TASK OBJECTIVE: Using the listing below, work out how many lines carry the word "February", and state nothing but that number.

EXTRACTED INFORMATION:
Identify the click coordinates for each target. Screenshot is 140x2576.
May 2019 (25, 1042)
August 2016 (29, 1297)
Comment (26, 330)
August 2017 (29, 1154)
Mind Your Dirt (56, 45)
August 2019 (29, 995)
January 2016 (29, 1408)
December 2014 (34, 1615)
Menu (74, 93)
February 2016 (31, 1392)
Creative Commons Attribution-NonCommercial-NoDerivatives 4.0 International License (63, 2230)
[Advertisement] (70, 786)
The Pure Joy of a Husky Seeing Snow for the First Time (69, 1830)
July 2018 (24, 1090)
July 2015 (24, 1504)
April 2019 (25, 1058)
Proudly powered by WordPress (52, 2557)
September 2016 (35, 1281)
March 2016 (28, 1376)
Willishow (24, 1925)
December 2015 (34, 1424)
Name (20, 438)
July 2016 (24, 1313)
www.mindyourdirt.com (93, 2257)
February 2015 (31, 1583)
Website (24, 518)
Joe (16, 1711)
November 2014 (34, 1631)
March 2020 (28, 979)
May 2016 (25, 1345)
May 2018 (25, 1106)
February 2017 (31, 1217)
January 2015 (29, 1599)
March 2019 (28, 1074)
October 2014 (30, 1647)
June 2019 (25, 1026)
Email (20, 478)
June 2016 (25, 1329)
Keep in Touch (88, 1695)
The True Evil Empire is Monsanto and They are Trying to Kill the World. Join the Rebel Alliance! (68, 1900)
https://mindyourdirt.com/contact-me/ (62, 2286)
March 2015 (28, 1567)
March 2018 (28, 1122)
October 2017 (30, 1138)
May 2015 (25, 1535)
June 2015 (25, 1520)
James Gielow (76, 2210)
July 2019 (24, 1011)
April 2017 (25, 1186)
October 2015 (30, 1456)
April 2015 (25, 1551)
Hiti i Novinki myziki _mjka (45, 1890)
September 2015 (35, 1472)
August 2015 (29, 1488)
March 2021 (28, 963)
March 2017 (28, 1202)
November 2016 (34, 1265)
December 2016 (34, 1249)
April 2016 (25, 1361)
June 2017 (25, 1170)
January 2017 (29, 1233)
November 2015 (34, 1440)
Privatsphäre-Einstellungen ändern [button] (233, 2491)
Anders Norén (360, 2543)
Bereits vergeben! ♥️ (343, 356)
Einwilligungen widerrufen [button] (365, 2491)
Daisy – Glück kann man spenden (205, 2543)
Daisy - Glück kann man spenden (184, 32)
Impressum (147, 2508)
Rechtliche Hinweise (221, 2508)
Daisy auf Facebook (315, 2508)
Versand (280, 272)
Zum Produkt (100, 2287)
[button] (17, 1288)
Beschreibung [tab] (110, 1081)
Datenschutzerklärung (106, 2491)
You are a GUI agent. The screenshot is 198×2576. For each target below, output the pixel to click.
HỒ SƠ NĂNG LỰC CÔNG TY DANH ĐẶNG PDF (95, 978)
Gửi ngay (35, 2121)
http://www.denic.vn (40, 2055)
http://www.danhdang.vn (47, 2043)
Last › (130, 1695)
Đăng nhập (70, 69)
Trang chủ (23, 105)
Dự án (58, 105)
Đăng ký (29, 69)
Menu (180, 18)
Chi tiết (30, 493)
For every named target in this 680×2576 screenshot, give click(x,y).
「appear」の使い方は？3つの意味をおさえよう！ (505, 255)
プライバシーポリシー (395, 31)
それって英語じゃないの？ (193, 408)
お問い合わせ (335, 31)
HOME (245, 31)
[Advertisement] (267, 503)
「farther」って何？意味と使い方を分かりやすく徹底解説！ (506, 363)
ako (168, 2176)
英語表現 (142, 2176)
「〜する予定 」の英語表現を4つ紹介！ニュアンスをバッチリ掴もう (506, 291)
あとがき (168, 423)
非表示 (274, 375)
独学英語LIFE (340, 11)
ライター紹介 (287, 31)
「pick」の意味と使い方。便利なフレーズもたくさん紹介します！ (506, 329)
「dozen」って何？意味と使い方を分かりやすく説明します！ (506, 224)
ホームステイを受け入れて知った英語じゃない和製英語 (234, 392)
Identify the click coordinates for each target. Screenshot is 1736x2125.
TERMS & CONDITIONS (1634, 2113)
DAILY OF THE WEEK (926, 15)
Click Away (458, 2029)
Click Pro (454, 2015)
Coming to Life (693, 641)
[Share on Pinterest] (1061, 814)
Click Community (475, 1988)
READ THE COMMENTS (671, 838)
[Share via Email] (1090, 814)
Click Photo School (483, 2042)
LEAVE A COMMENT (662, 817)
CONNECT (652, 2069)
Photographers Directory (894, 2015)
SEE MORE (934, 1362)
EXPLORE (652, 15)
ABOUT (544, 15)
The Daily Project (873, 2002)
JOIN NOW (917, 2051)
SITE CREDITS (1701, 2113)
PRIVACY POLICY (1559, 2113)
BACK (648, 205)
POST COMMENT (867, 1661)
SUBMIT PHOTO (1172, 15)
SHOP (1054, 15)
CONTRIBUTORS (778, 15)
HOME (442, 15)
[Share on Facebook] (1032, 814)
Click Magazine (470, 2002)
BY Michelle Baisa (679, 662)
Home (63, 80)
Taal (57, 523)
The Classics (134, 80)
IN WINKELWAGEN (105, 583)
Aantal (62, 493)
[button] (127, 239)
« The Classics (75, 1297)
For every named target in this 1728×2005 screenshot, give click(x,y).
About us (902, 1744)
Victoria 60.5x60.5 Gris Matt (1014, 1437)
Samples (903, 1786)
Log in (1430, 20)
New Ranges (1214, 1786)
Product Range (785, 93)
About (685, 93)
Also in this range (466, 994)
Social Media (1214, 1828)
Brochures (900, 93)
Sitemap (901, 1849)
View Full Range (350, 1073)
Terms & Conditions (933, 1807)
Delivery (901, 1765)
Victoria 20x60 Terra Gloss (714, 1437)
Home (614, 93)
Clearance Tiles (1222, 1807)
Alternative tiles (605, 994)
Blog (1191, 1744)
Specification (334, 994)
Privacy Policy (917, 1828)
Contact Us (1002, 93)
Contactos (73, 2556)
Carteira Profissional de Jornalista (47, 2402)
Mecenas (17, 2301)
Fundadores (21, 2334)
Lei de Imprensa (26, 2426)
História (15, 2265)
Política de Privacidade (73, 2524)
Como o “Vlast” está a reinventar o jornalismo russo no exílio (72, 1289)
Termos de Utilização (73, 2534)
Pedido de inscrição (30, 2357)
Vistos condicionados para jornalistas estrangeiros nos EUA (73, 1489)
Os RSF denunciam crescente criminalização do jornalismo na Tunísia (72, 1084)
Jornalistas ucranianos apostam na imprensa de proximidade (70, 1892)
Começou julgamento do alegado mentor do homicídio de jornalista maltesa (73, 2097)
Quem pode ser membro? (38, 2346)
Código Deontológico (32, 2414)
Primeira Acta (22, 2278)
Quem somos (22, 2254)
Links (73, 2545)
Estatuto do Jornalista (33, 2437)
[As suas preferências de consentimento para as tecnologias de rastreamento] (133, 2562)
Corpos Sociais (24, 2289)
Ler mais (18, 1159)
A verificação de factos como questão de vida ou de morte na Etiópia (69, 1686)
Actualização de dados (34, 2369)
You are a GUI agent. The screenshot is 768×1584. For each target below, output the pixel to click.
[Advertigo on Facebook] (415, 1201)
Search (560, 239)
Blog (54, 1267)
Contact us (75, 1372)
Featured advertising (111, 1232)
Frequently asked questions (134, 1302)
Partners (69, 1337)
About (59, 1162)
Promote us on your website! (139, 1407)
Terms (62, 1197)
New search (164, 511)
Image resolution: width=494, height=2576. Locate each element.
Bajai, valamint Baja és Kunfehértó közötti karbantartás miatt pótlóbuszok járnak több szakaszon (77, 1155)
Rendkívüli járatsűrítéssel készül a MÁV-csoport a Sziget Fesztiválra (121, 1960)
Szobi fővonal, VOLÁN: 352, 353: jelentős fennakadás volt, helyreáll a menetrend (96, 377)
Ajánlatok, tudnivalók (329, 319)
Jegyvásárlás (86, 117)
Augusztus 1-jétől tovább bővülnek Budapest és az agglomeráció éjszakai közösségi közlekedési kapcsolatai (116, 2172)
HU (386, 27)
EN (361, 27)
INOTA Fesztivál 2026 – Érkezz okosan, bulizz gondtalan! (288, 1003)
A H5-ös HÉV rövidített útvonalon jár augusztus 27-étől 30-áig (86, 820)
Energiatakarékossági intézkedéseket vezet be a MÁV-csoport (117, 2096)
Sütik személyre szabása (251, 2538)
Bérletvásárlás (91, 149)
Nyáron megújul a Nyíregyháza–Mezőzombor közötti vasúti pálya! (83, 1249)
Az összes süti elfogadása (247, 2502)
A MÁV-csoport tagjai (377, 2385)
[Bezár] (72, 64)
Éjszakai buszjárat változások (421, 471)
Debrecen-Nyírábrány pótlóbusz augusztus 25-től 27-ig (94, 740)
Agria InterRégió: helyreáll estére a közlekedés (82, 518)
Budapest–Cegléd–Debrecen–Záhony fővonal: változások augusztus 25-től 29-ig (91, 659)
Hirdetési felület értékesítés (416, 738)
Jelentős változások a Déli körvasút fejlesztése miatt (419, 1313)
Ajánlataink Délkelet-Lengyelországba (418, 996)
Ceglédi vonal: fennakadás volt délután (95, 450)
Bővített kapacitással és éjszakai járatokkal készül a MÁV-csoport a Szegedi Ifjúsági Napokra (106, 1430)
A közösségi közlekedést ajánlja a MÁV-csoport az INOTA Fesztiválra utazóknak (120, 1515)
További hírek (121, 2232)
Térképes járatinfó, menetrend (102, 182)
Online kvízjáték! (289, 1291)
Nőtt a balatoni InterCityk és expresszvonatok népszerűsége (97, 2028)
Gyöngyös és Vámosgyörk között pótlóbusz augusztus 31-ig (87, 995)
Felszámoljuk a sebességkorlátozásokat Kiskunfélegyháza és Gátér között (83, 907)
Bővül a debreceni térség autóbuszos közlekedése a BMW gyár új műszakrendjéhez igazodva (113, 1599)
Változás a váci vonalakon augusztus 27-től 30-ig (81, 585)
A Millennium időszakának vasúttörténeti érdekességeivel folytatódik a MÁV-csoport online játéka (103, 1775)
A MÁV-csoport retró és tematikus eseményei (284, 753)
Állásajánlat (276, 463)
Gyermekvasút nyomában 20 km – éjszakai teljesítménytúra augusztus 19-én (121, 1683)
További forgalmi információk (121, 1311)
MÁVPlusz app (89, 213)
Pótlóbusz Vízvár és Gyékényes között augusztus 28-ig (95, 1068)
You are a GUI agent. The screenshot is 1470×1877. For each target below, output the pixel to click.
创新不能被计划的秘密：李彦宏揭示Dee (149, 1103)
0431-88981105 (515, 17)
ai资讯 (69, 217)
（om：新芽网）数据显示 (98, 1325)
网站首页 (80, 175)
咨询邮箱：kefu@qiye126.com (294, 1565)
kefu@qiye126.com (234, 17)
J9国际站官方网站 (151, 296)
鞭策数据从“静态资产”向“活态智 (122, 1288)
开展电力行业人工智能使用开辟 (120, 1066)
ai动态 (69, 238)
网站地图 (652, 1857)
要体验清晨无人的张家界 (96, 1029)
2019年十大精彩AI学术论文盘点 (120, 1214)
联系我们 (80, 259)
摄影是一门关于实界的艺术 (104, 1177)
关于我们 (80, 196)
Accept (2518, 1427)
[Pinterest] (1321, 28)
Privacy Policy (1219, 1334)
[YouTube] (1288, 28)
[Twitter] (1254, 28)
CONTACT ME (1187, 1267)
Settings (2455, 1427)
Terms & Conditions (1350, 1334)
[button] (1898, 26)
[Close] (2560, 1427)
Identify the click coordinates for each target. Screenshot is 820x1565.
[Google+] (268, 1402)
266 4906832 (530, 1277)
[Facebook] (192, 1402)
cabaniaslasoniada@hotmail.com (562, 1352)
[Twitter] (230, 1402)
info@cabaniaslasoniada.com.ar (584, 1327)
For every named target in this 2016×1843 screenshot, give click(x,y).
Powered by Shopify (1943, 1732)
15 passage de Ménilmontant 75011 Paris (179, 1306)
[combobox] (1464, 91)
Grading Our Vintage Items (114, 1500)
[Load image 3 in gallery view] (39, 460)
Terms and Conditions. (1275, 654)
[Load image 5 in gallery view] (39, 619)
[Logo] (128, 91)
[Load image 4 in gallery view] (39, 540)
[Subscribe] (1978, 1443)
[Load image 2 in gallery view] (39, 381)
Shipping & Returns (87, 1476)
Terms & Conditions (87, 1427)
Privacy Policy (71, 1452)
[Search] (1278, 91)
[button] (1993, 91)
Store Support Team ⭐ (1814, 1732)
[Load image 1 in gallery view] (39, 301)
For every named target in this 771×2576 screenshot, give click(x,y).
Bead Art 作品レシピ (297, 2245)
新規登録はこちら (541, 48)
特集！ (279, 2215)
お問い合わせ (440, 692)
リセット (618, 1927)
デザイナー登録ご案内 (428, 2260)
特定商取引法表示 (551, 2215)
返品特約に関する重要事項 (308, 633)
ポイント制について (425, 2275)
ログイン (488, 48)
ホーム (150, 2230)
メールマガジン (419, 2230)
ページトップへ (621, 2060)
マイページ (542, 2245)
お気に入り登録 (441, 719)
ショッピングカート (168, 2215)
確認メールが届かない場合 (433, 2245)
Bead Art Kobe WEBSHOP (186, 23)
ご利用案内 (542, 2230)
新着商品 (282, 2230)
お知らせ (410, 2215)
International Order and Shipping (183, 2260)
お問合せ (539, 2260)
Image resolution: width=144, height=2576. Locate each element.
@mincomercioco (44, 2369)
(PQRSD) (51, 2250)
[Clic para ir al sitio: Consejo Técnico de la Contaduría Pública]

EXERCISE OUTPUT: 3